Figure 2.24 Graph of the

seasonally adjusted data

As a final step, the seasonally adjusted variable can be appropriately renamed with the use of the RCommander, by using the menu options shown in figure 2.25

Figure 2.25 Graph of the seasonally adjusted data

2.3 Exercises and questions for review

Exercise 1: Please indicate which analysis method/concept is to be used for the following cases:

1) A company wants to determine sales for a certain product based on past sales and on urban/rural locations of sales points.

2) "We need to gain a better understanding of our clients. So far we have little or no idea who they are and where they come from", said the CEO in a key strategy meeting.

3) We know that our main competitor is going the lower the price for widgets by 5%. Do we know what will happen if we can only match them with a 2% price decrease?

Exercise 2: Can you describe two of the most important data quality issues you faced in your routine work, and how you dealt with them? Please also indicate which main data quality aspects were not abided by (e.g., accuracy, etc.)

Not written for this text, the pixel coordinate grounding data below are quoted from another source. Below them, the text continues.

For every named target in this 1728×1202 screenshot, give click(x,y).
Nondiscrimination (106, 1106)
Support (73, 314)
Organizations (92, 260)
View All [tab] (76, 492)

Exercise 3: Going back to the tables in the exercise data set, please pick two tables (one of which should be the sales data) and describe the data in terms of the data quality aspects described above. Please make specific comments to argue your case with respect to the data

Exercise 4: Downloading, installing and launching a package in the GUI. Please choose one of the following ‘urca’, ‘tseries’, if not existing among the existing packages. If both are present, please install and launch RcmdrPlugin.BCA. Please inspect the output that indicates successful completion of each step.

Exercise 5: Do a seasonal adjustment of the monthly data in the exercise file UE data.xlsx, provided with this book. Please remember to change the key parameter that gives you the monthly periodicity of the data (as indicated in the course). Please plot the decomposed series and state the conclusion: is the data seasonal, and what shape does the trend have.

Please also plot the seasonally adjusted data you obtained against the unadjusted data and the officially seasonally adjusted data (UE_SA), with the following commands

plot(a$UE_SA, type="l", col="red")

lines(a$x, type="o",pch=22, lwd=8,col="blue")

lines(a$UE_NSA, type="o",col="green")

Exercise 6:

Merge the following data in the file provided so as to obtain last month’s sales, and submit the results. Your manager wants to see all the data available. Please prepare a report using all data available.